**Problem requirements**
Identify all lines below that hold "Student" and collect them.

**Given information**
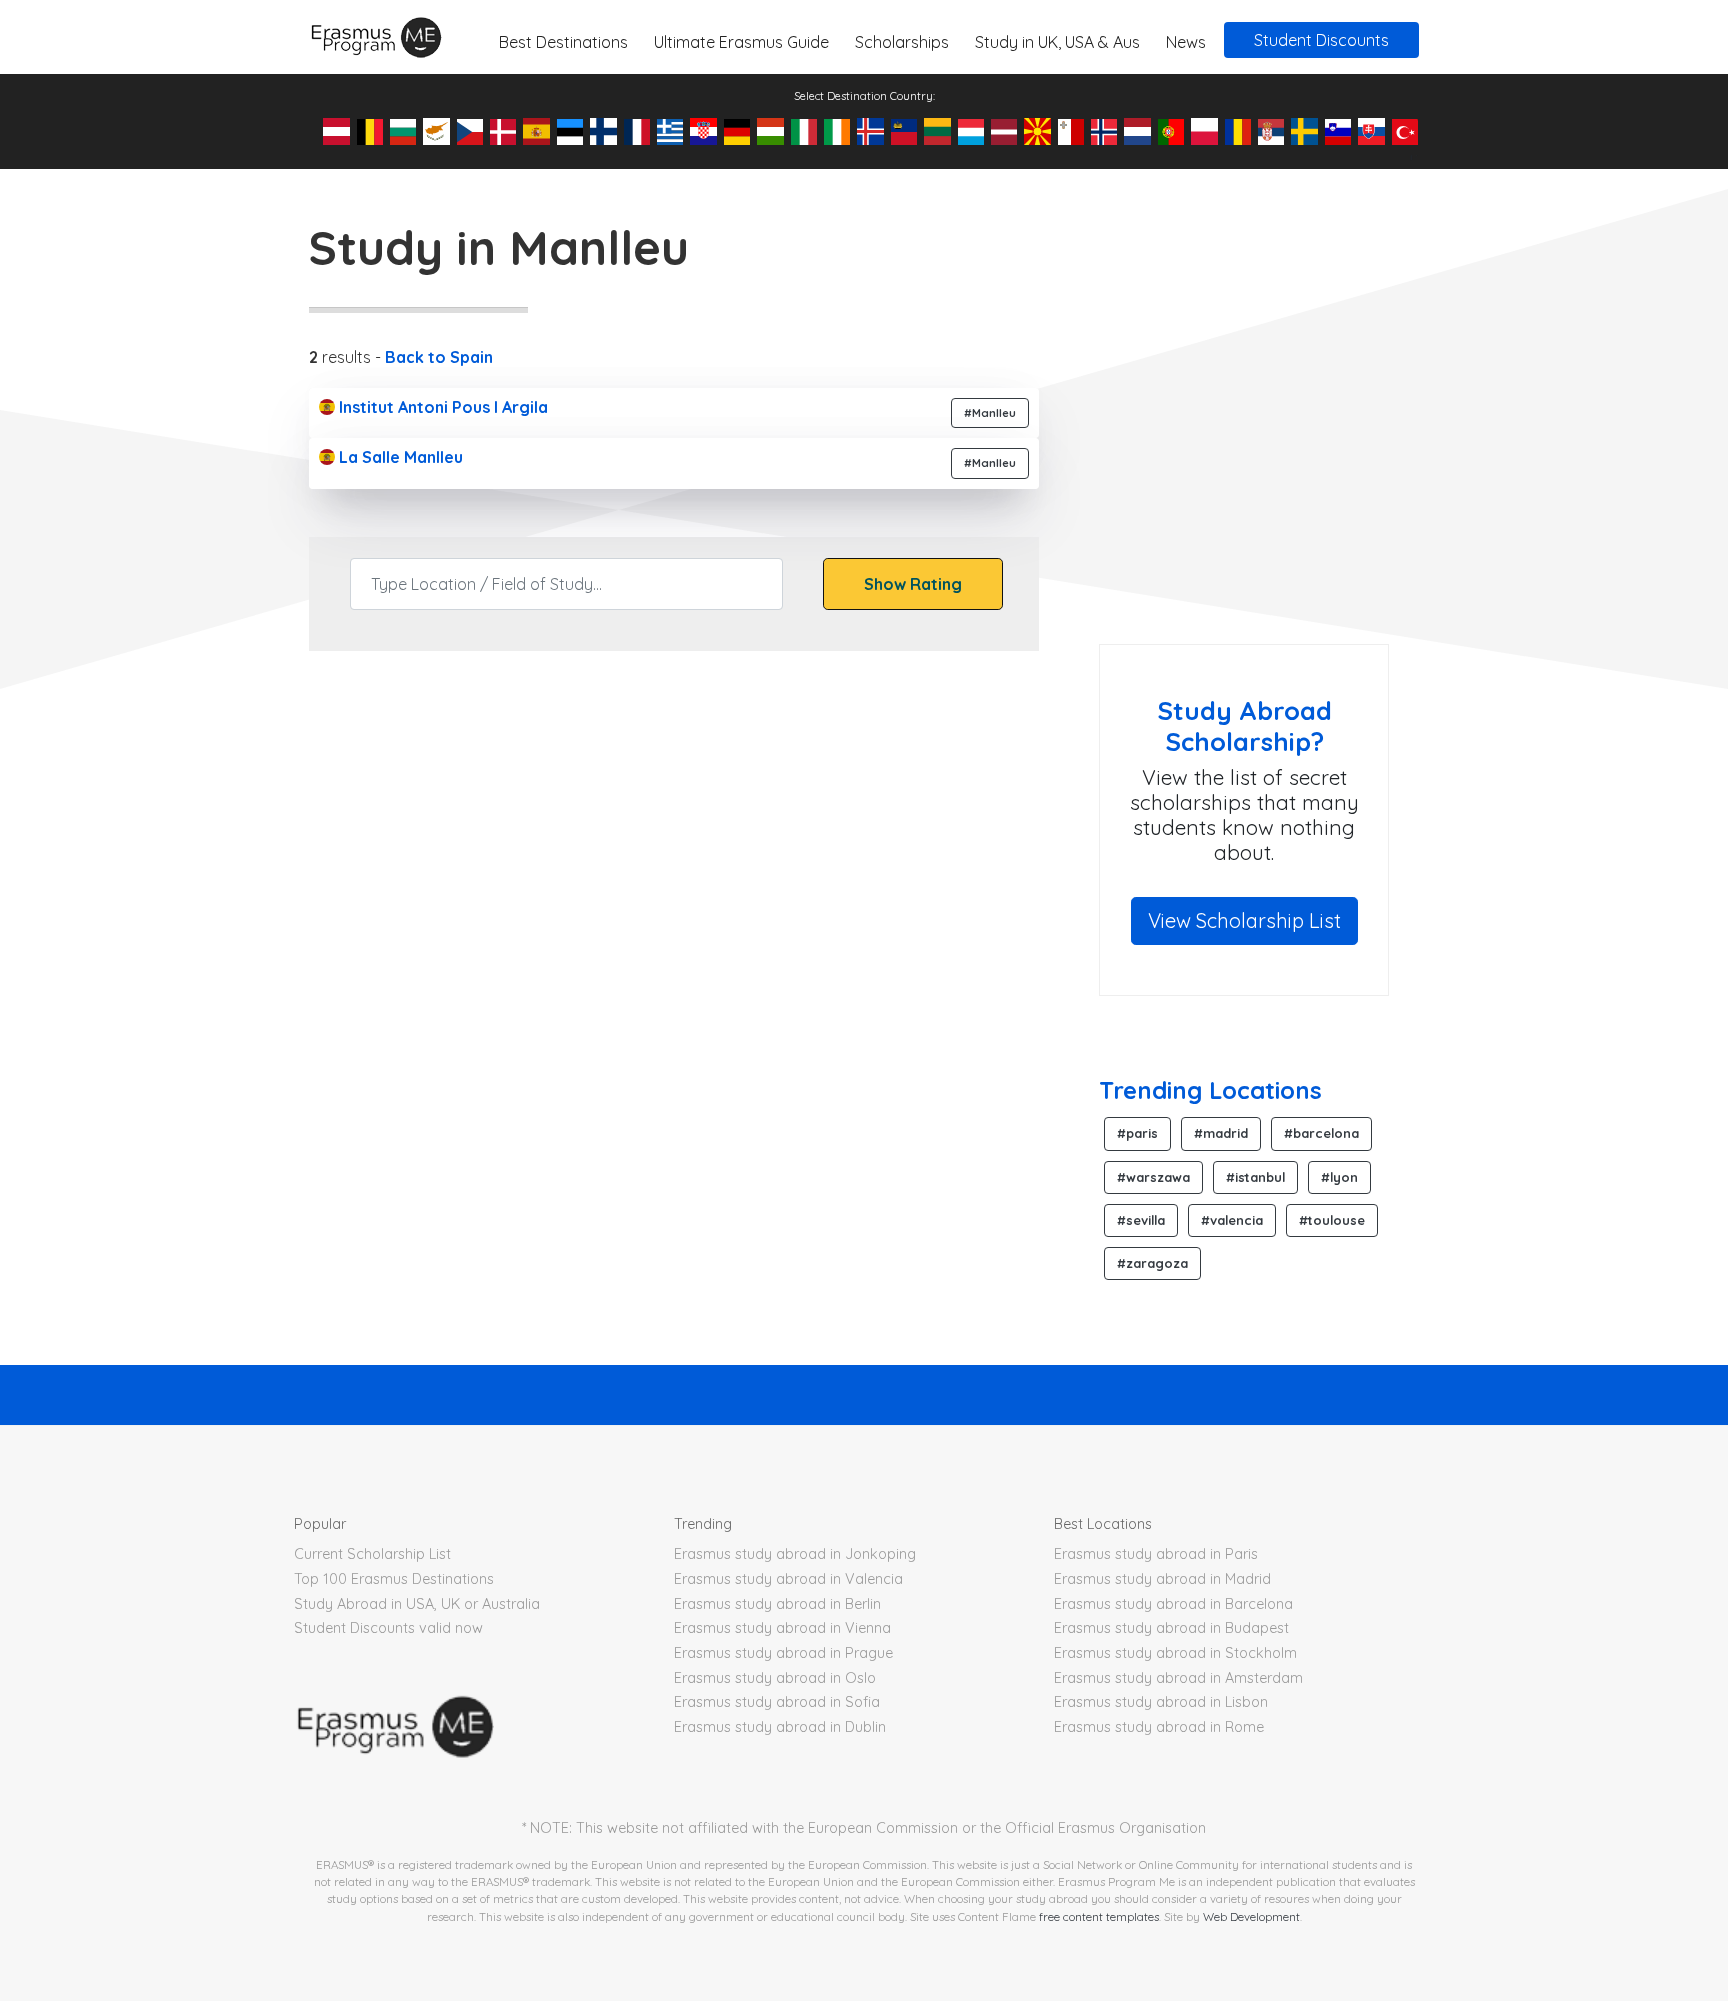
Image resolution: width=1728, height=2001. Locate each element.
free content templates (1099, 1916)
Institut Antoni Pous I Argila (441, 407)
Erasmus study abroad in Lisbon (1161, 1702)
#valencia (1232, 1220)
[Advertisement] (1267, 484)
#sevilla (1141, 1220)
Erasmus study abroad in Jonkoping (795, 1554)
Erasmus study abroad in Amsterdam (1178, 1678)
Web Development (1251, 1916)
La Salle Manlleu (399, 457)
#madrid (1221, 1133)
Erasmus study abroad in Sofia (777, 1702)
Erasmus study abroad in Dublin (780, 1727)
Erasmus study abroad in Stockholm (1175, 1653)
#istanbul (1255, 1177)
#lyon (1339, 1177)
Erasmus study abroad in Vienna (782, 1628)
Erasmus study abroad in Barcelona (1173, 1604)
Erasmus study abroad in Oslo (775, 1678)
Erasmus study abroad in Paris (1156, 1554)
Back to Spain (439, 357)
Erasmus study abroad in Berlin (777, 1604)
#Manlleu (990, 413)
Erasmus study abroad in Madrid (1162, 1579)
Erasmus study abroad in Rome (1159, 1727)
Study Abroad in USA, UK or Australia (417, 1604)
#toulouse (1332, 1220)
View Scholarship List (1244, 920)
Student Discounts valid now (388, 1628)
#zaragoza (1152, 1263)
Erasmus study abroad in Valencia (788, 1579)
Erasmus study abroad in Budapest (1171, 1628)
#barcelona (1321, 1133)
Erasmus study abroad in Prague (783, 1653)
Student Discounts (1321, 40)
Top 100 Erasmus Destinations (394, 1579)
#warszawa (1153, 1177)
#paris (1137, 1133)
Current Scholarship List (372, 1554)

**Result below**
Student Discounts valid now (388, 1628)
Student Discounts (1321, 40)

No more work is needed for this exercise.